A superset is when you perform two exercises back to back with no rest in between the exercises. There are a number of different versions of the superset. One is called pre-exhaustion. This is when you perform two exercises for the same muscle. The first exercise is an isolation movement, such as flyes for the pecs. Then you perform a compound movement for the same muscle. In this case you would use the bench press.
By performing a superset in this manner, you pre-fatigue the muscle you are working, (in this case the pecs), and then hit it hard with a compound movement that allows other muscles that are still fresh to help the pecs (in this case the delts and triceps) work even harder. This manner of superset is designed to help overcome weaker muscles in an exercise so you can work the main muscle group harder. In this example, a lot of times the weaker triceps will give out on the bench press before the stronger pecs are effectively trained.
Another variation of this muscle building technique is post-exhaustion, where you perform the exercises the way described above but in reverse. So using this weightlifting tip, you would peform the bench press and then go to the flyes.
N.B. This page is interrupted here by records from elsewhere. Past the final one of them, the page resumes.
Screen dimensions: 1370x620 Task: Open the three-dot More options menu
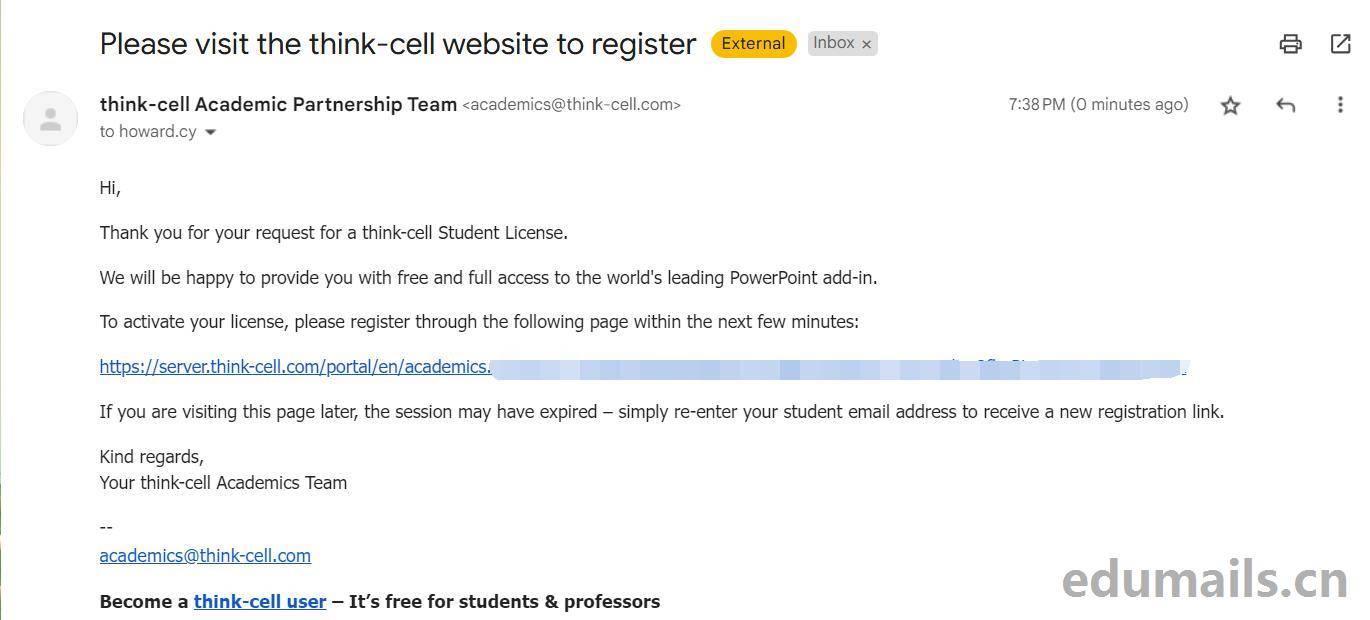coord(1340,105)
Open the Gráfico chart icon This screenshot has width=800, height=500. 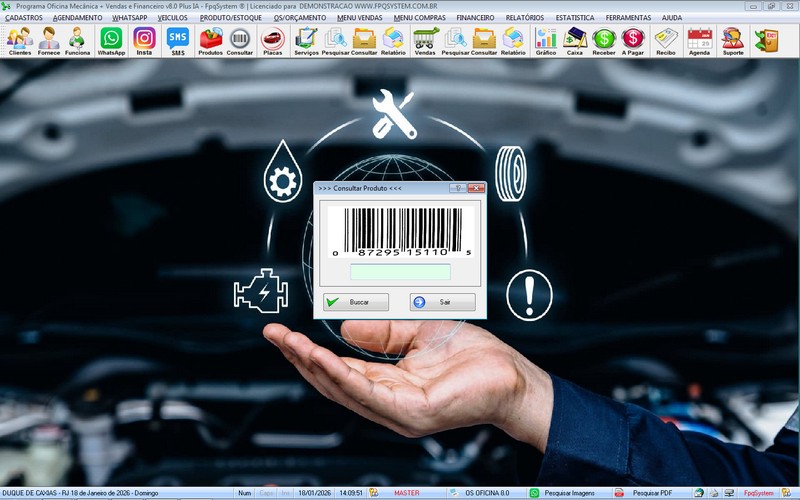546,40
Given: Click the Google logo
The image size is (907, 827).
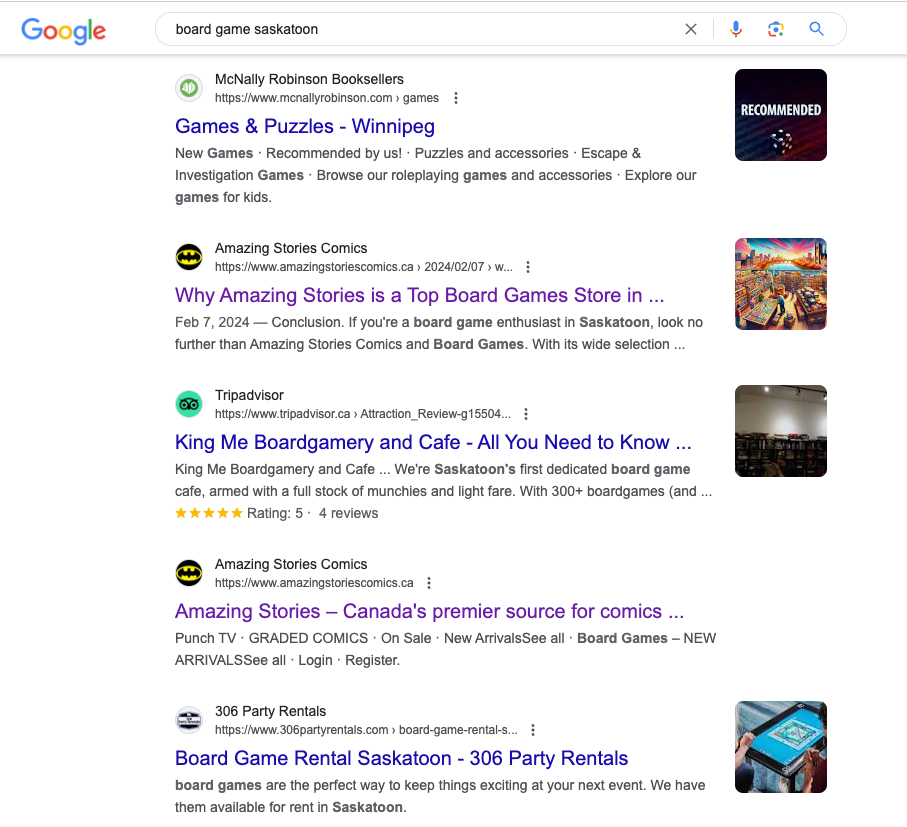Looking at the screenshot, I should [63, 31].
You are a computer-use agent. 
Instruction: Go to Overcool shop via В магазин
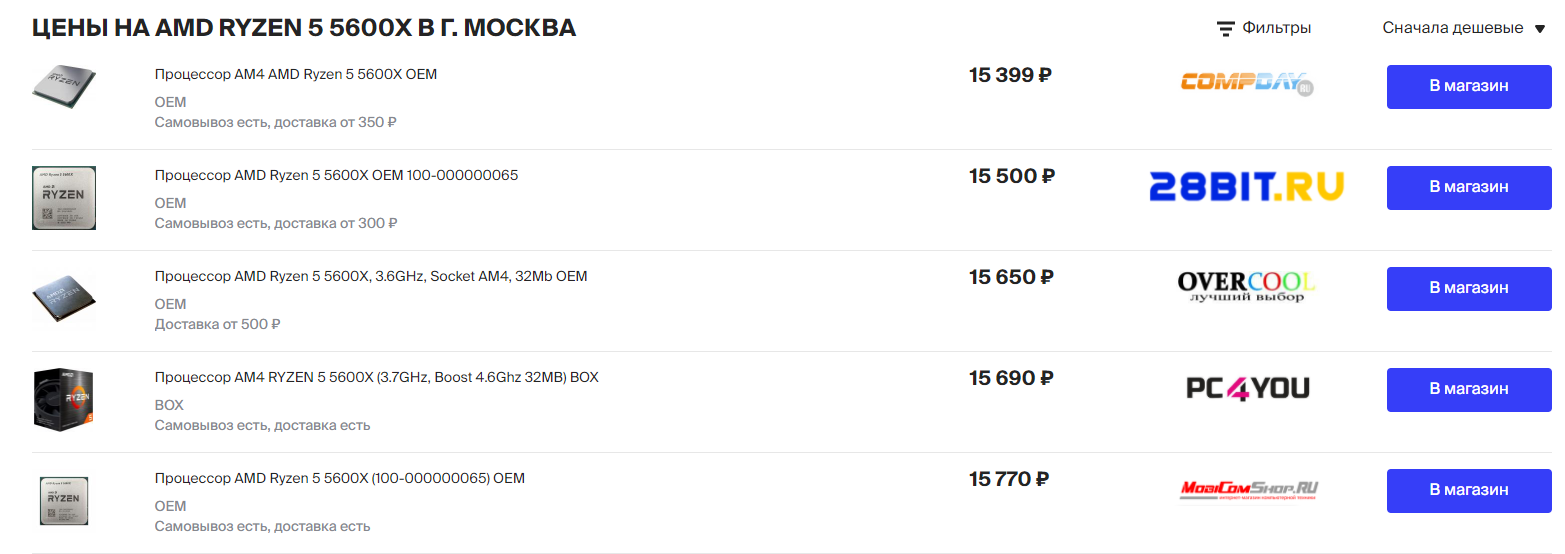(x=1468, y=288)
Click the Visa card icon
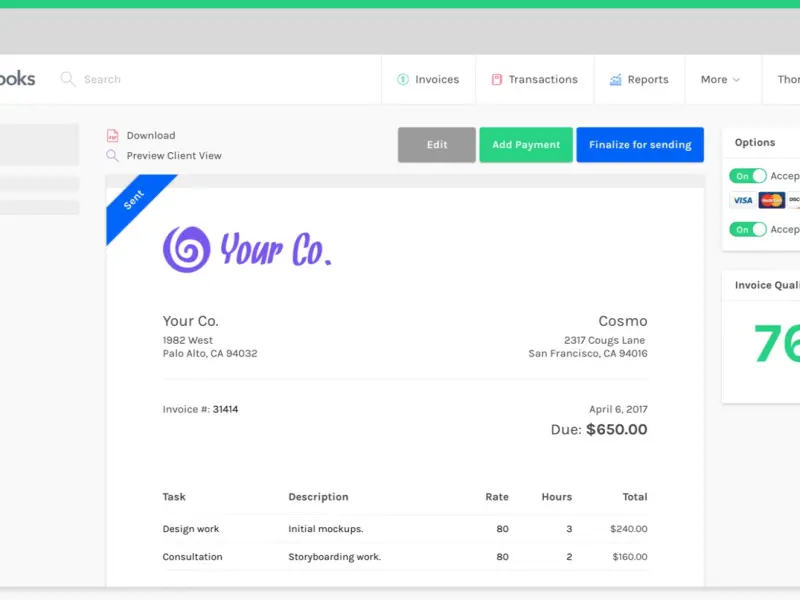This screenshot has height=600, width=800. pos(742,200)
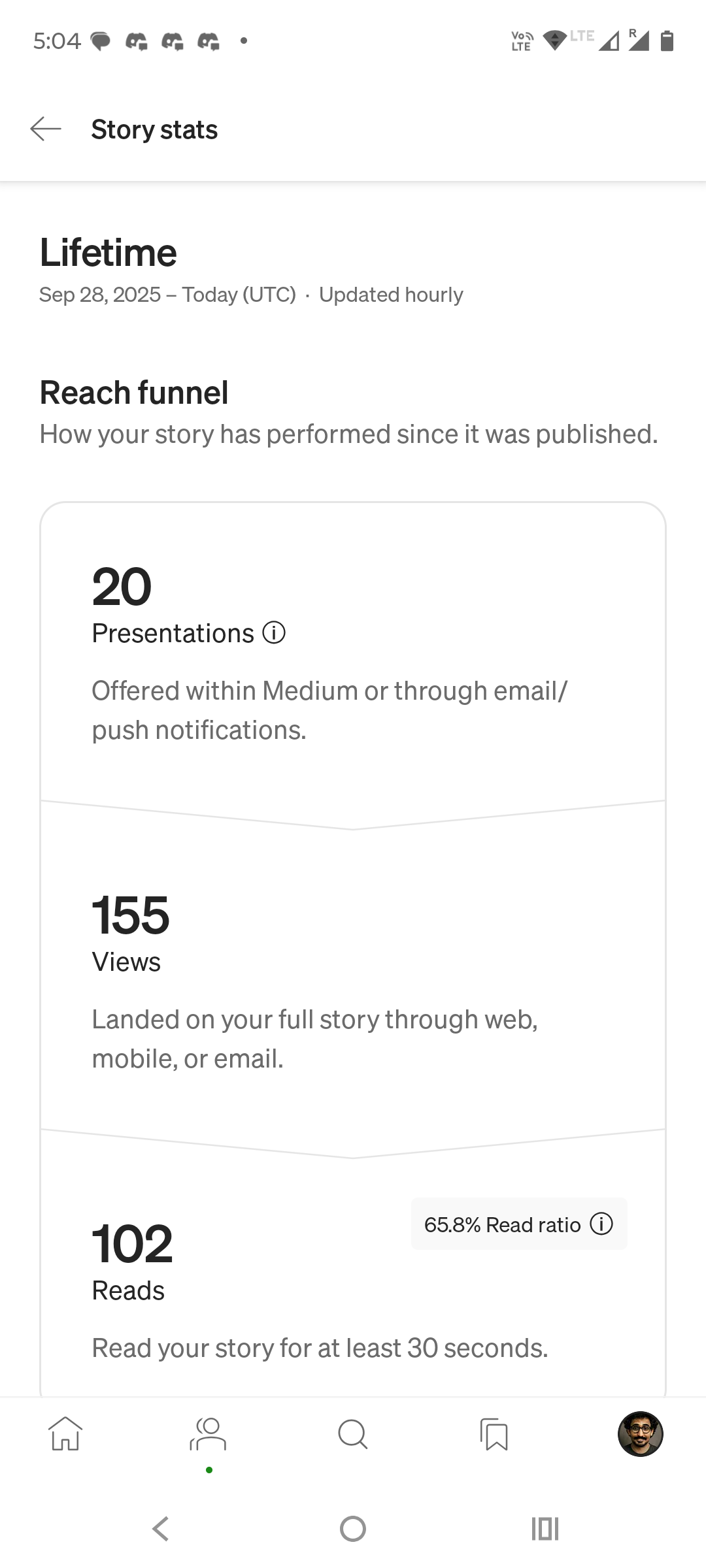The height and width of the screenshot is (1568, 706).
Task: Tap the 65.8% Read ratio badge
Action: [x=502, y=1224]
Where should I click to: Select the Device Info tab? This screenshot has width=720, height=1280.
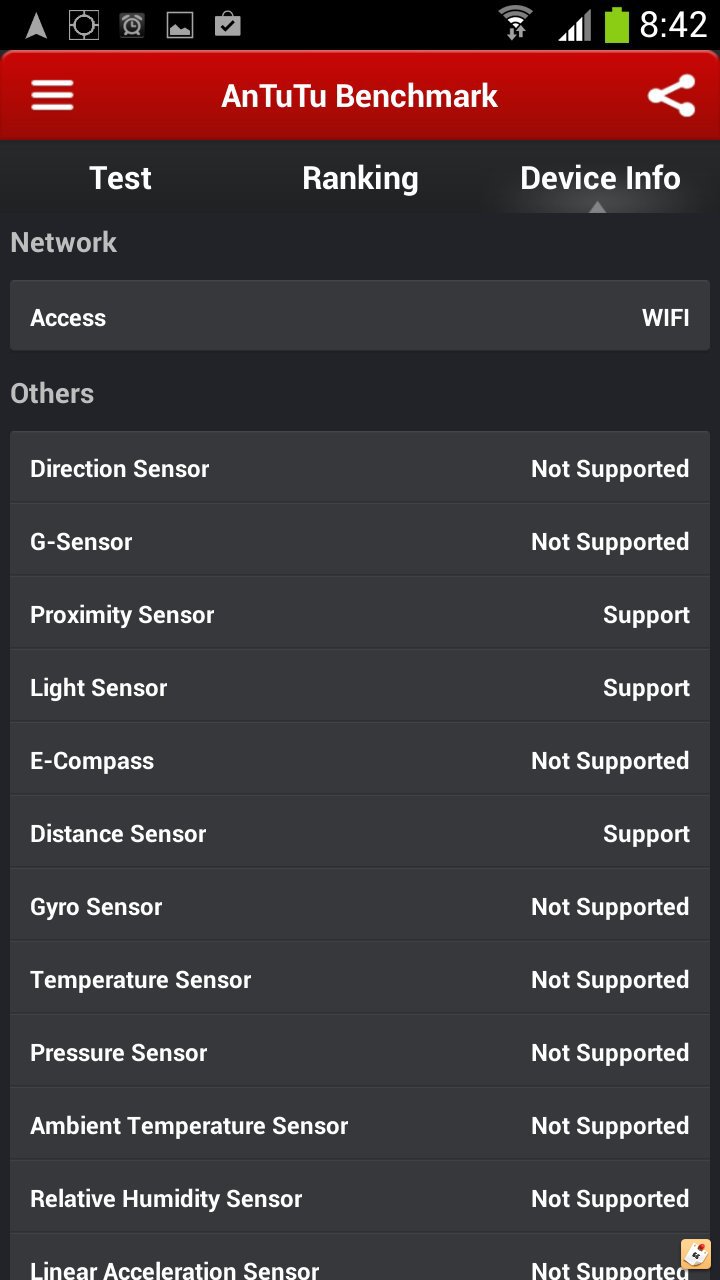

This version allows you to use heavier weights on the main exercise, in this case the bench press, and then use the isolation exercise to up the intensity and further work the muscle. This is sometimes a preferred verision to the typical pre-exhaustion method because many would rather drop the weight they use on flyes than on bench press.
A very effective muscle building alternative to the mass training techniques above is performing supersets of antagonistic muscle groups, such as back and chest, biceps and triceps, quadriceps and hamstrings, etc. In the case of the chest and back you could superset bench presses with bent over rows.
What’s the advantage of this mass training tactic? For one, you won’t get winded as you might in a more traditional superset, especially when performing big, compound exercises for body parts like the chest and back. You’ll also be able to use heavier weights and you’ll concentrate better because you won’t have the tendency to rush as you might in a typical superset.
When you do a bent over row, it’s like the negative of a bench press. When you do the negative on the bench press, it’s like the positive part of the rep on the bent over row.
That bit of work helps the antagonist muscle recover faster. Consider how you recover faster from a run by walking as opposed to dropping to the ground and lying still.
By using these antagonist supersets, you’ll also find yourself stronger on each exercise, because of the extended rest. Using the example above, you’ll get a lot more rest between sets of bent over rows when using this version of the superset than you do when you do straight sets.
These superset weight lifting tips are awesome for gaining muscle mass and strength. You can use these superset variations in any weigh trainng split.